Underscoring that he is not proud of the way Bollywood portrays the LGBTQ community, actor Imran Khan has said that the discrimination against them has the potential to embarrass India.
"I am not proud of the manner in which my industry portrays the LGBTQ community," Imran Khan said participating in a panel discussion on "LGBTQ Rights in India" at the annual India Conference 2016 organized by the Indian students of the Harvard University last evening.
"I would like where it is treated as equal. To me it is ludicrous that we have to discuss this at all. To me it is ludicrous that we have to talk about gay rights. It is human rights. It is basically an issue of civil liberties," Khan said at a packed auditorium of the Harvard University.
"I fear that this is one of those things that has the potential to embarrass our country on the world stage. When we are talking of India shining and there is a massive, unprecedented growth, then we are also under global spotlight.
The world is looking at us on what we do on this," he added. He hoped that time is not far away when this kind of divide will stop existing and will reflect in Bollywood films too.
"I do not want us to be standing there with egg on our face. It has to happen, in which Bollywood portrays LGBTQ as a normal person," he said.
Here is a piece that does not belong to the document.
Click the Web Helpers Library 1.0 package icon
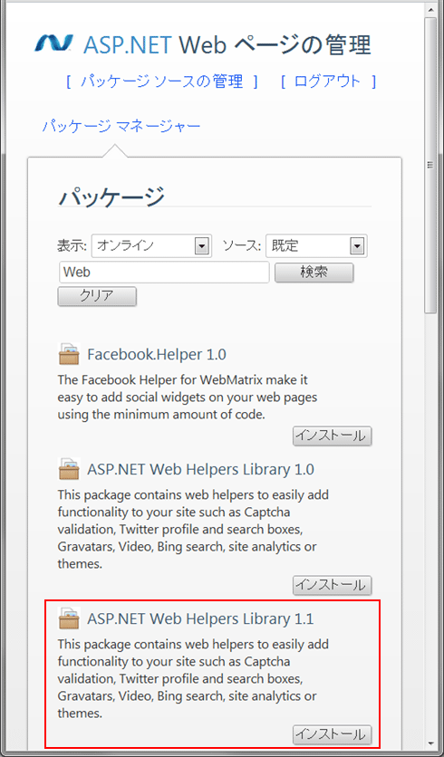[69, 469]
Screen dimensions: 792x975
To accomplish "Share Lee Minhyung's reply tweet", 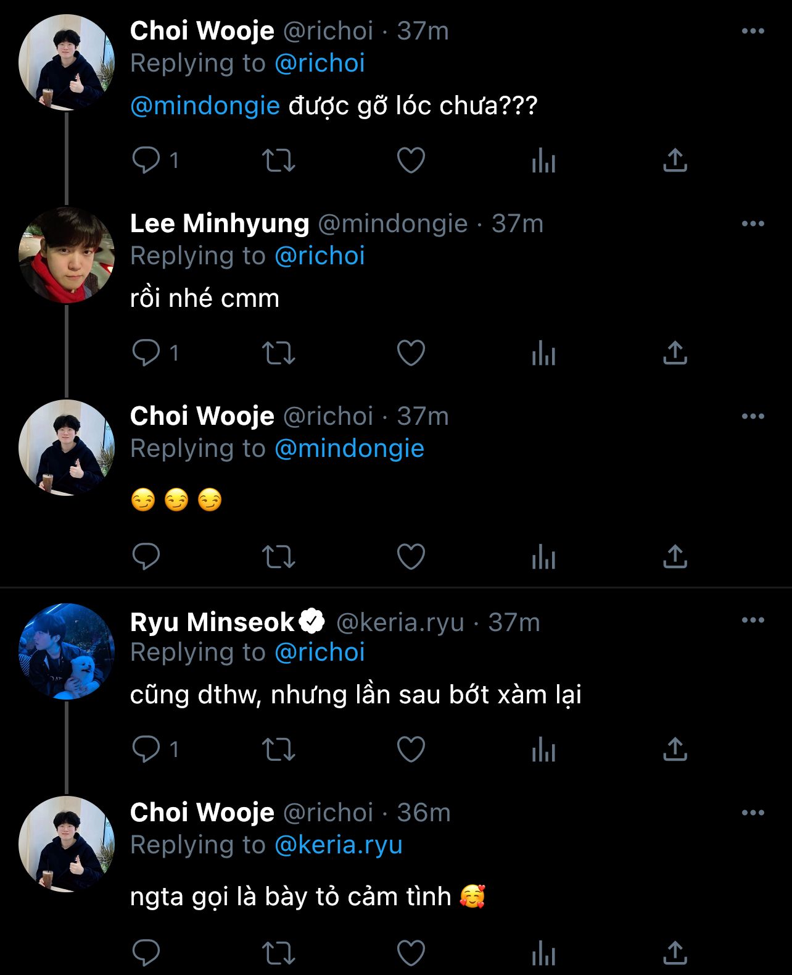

Influential parliamentarian Jay Panda was of the view that with Supreme Court deciding to review its previous ruling on Section 377 of the IPC, the country is at a very delicate moment. Either it could be a historic moment for the country or end up being like two step forward and one step backward.
"We are at a potentially historic turning point," Panda said. Responding to a question, Panda said there is much greater acceptance and awareness of the issue not only in the society, but also among the parliamentarians and political parties. "I see this as a crack in the door," he said.
Ridhika Batra, director FICCI USA, said that the Indian industry has taken a number of measures to address the discriminatory policies towards LGBTQ community.
"But there is need to do more," she said.